Saturday, 21 September 2013
Qatar 2022 - well done, FIFA
Another trifling point of criticism raised by some folk is that Qatar has no significant football culture, no previous experience of hosting big sporting events and, with a population of less than two million, is way too small to host a World Cup. But it is by no means unusual for FIFA to award the World Cup to tiny countries with no significant football culture and no previous experience of hosting big sporting events. France, Italy, Brazil and Germany are just a few examples that spring to mind.
Some conspiracy theorists have disgracefully tried to suggest that FIFA may have had ulterior motives for taking the World Cup to Qatar, the country with the highest per-capita GDP in the world. What these cynics don’t seem to understand is that FIFA is committed to spreading the gospel of the beautiful game around the globe, because football, as we all know, is a liberating agent of change. History has provided us with numerous examples of nations with slightly unsavoury regimes being transformed by having some millionaire footballers drop in to kick a ball around their country for a couple of weeks. One has to suspect that anyone who criticises FIFA for taking this tournament to the middle east is probably a racist or an Islamophobe, or both. The more decent and optimistic among us will hope that some kind of political and cultural transformation will take place in Qatar once it hosts the 2022 tournament. Sources close to FIFA have privately expressed the view that, within a few years of hosting the World Cup, the country may well elect its first gay or female prime-minister. Well ... maybe not a gay one. Or a female. Or an an elected one. But the hope is in our hearts.
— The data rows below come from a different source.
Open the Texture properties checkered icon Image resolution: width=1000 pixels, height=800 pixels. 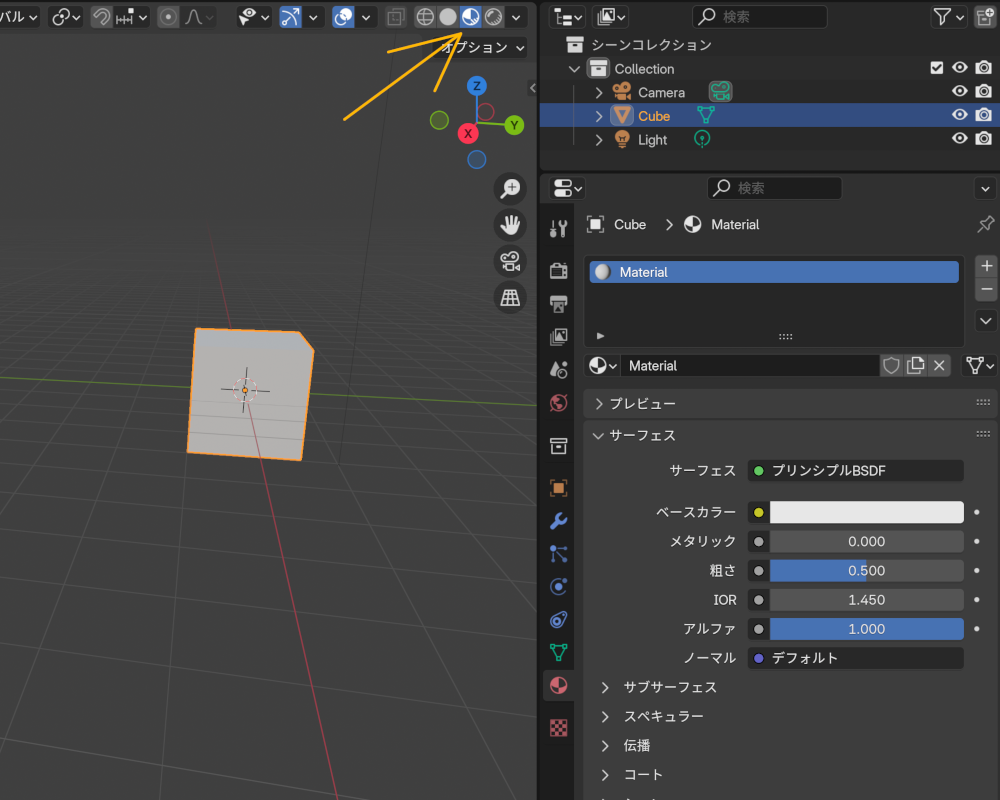(x=559, y=727)
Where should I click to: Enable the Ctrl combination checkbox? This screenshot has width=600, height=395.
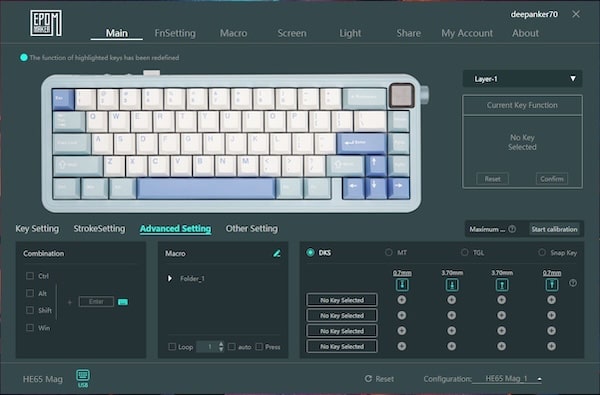pos(30,276)
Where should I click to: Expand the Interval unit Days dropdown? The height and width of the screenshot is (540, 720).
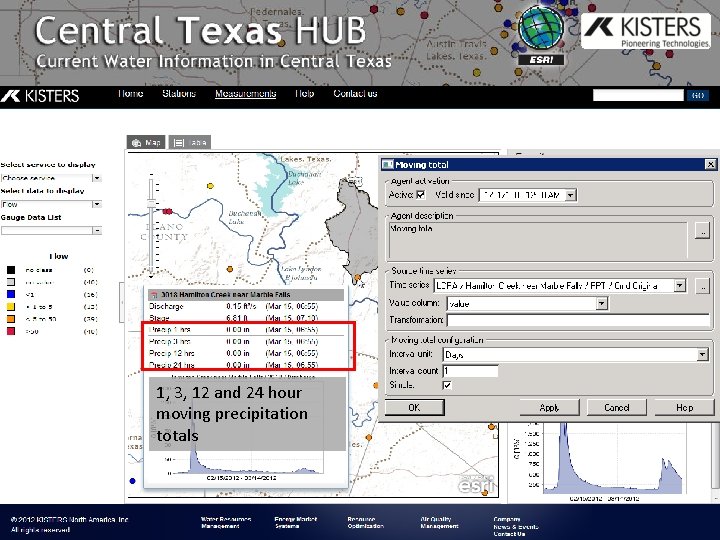coord(702,354)
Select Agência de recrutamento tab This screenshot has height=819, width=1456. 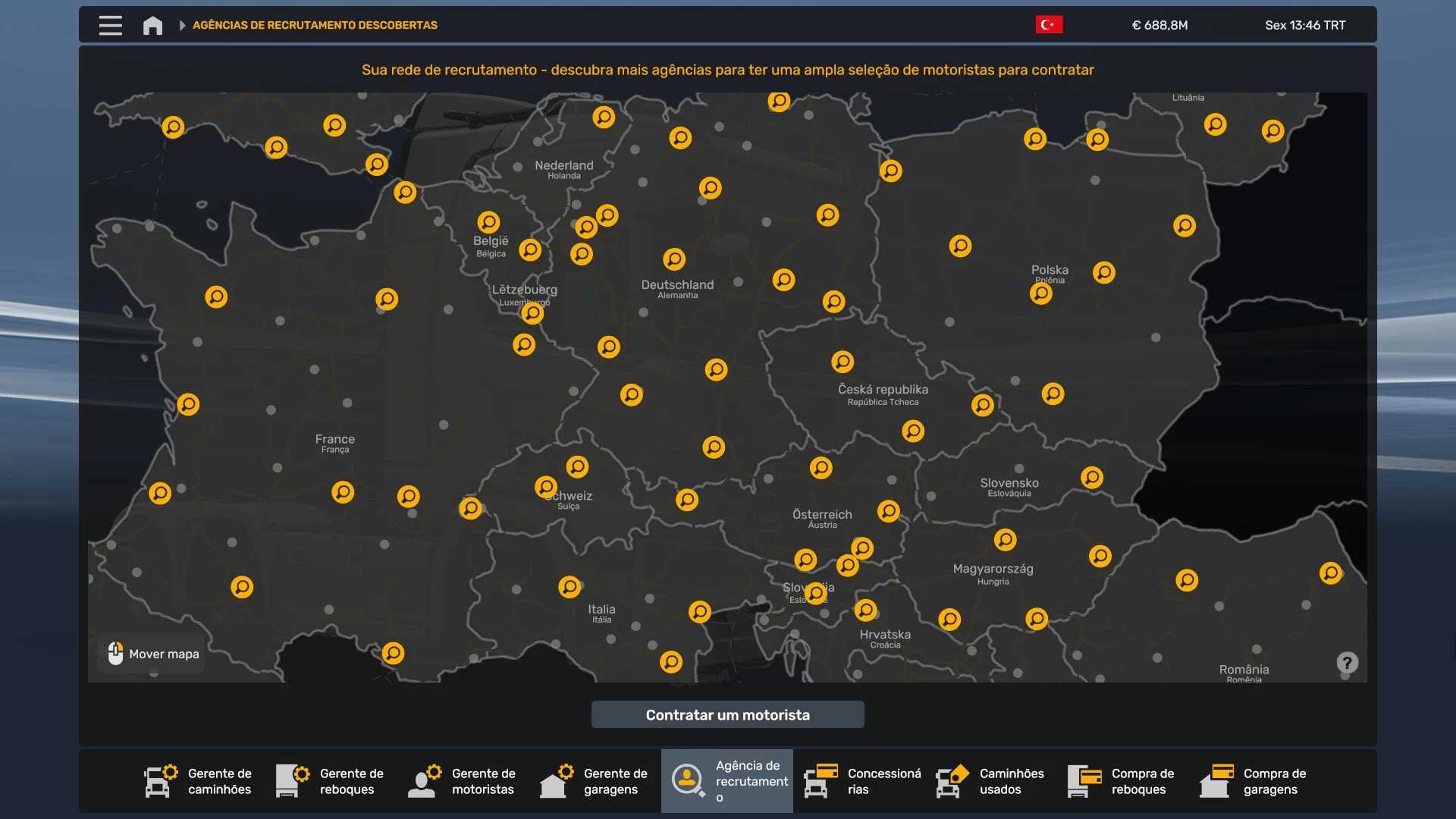pos(726,781)
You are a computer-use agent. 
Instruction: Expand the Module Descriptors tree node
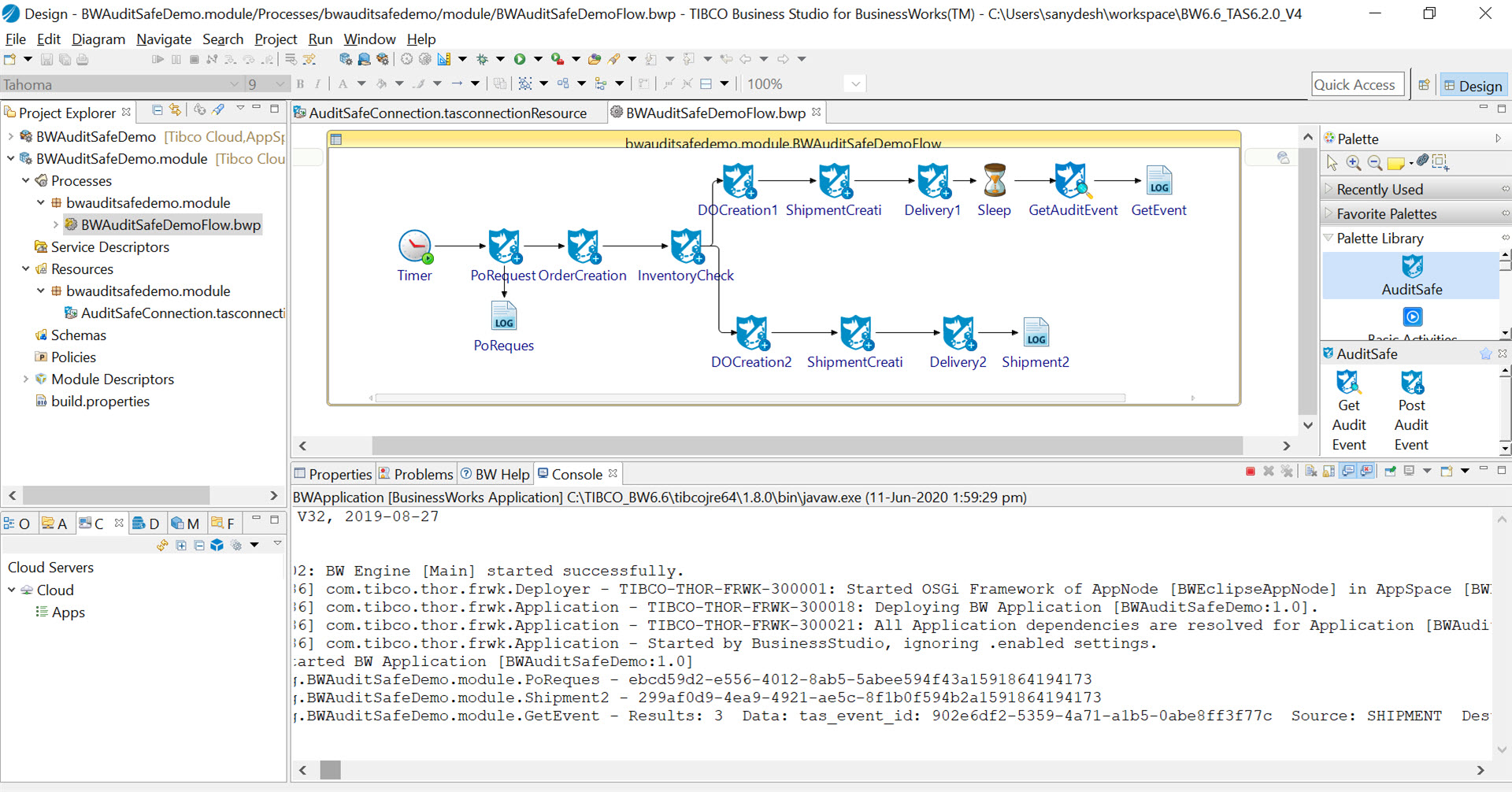click(x=26, y=379)
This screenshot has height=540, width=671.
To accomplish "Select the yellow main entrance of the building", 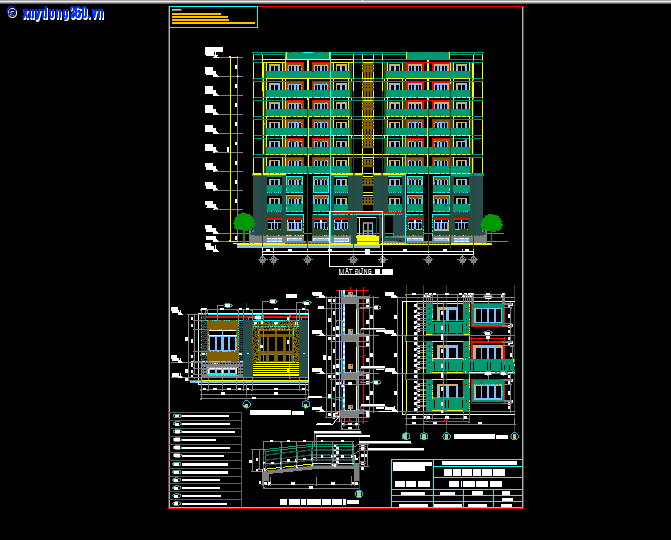I will [x=367, y=239].
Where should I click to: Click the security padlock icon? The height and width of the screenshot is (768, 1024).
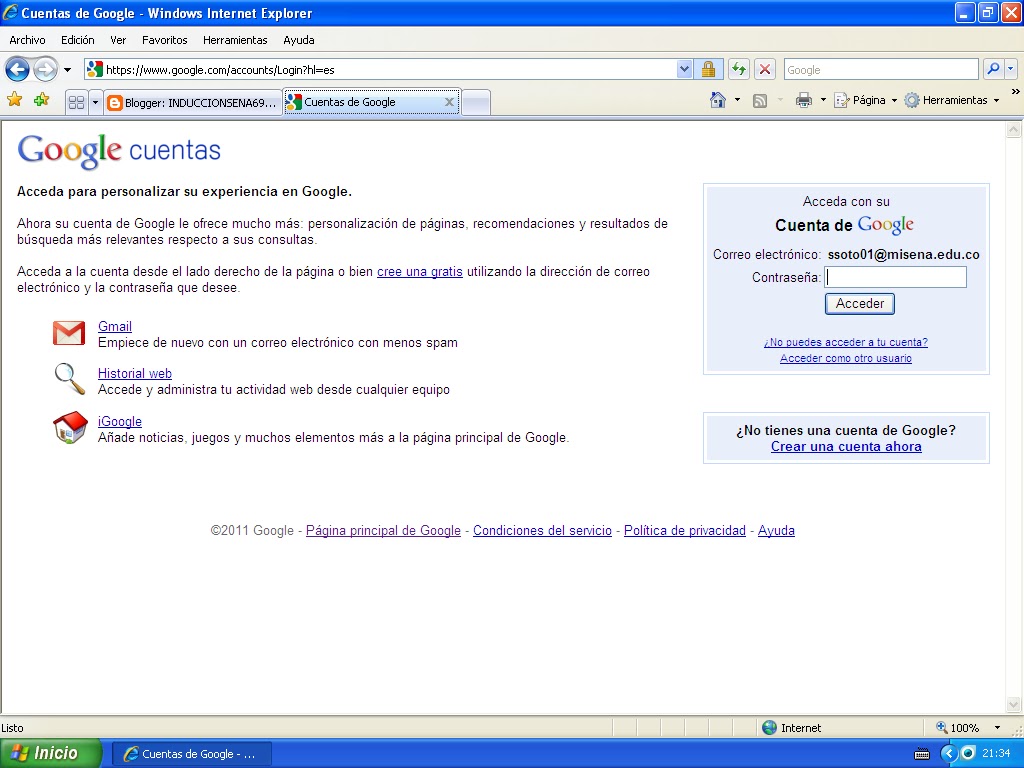pyautogui.click(x=707, y=69)
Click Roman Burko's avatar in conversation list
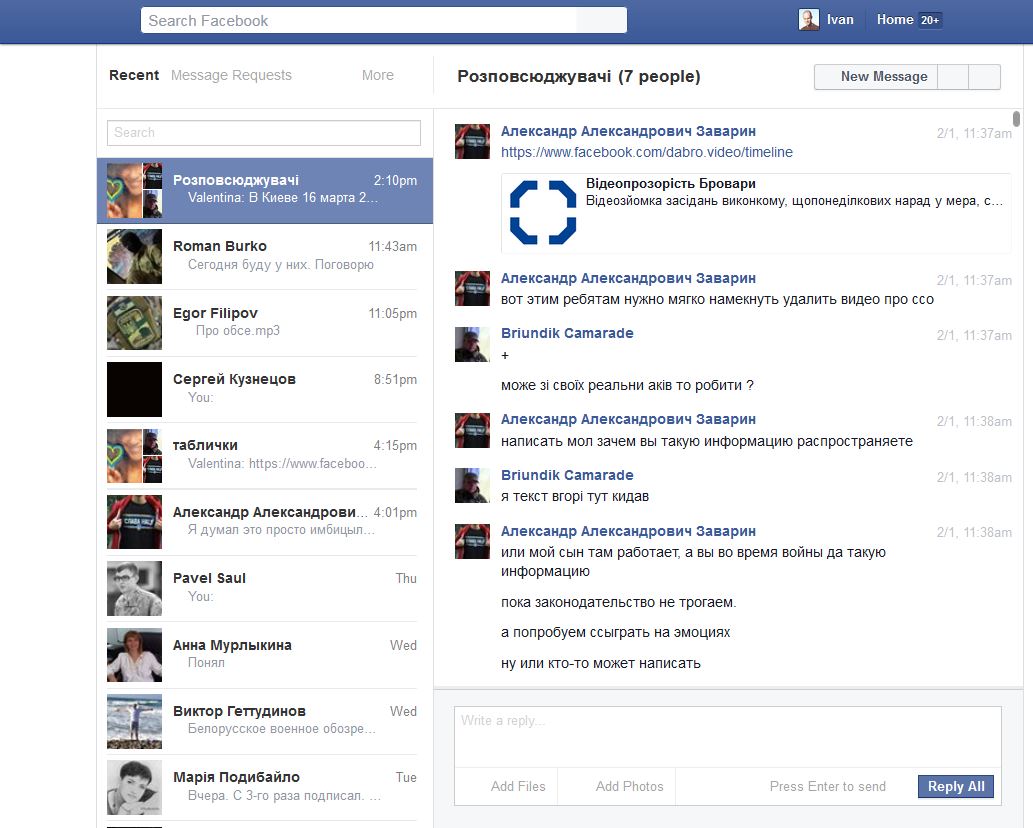Image resolution: width=1033 pixels, height=828 pixels. [134, 257]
Amidst all of these nit-picking criticisms, the conspiracy theorists have overlooked perhaps the most important factor of all. What they just don’t seem to get is that, when the bidding process for the 2022 World Cup started, the competing bids from Australia, USA and Japan had already put themselves at a severe disadvantage. In their misguided enthusiasm, they had foolishly pinned their hopes on having 'tournament-ready' infrastructures, incorporating completed stadia, hotels, rail-links, roads, communication centres etc. It was arrogant of them, or at least incredibly naïve, to go against one of FIFA's core objectives: namely, to generate as many opportunities as possible to negotiate lucrative contracts for building stadia, hotels, rail-links, roads and communication centres. This is clearly the basis on which tournaments are awarded by the entirely above-board-and-in-no-way corrupt FIFA delegates. When the tournament is awarded to a country that has to invest billions in infrastructure, the beautiful game benefits through all of the lucrative contracts that have to be negotiated with the huge companies that build stadia, hotels, rail-links, roads and communication centres. Fortunately, this process is always entirely transparent and completely above board; there is absolutely no chance that any unscrupulous contractor could tempt any FIFA delegate with kick-backs, bribes or large sums of money deposited in offshore bank accounts. Ten minutes worth of research on the internet will assure you that FIFA has a squeaky-clean track record in this department.
So please, let’s give FIFA a break. It has a proud and unblemished track record of looking after the interests of the beautiful game. Anyone who suggests that any of its delegates were driven by self-interest is a deluded conspiracy theorist or (see above) a racist.
When the World Cup goes to Qatar, the country with the highest per-capita GDP in the world, it may just find its spiritual home.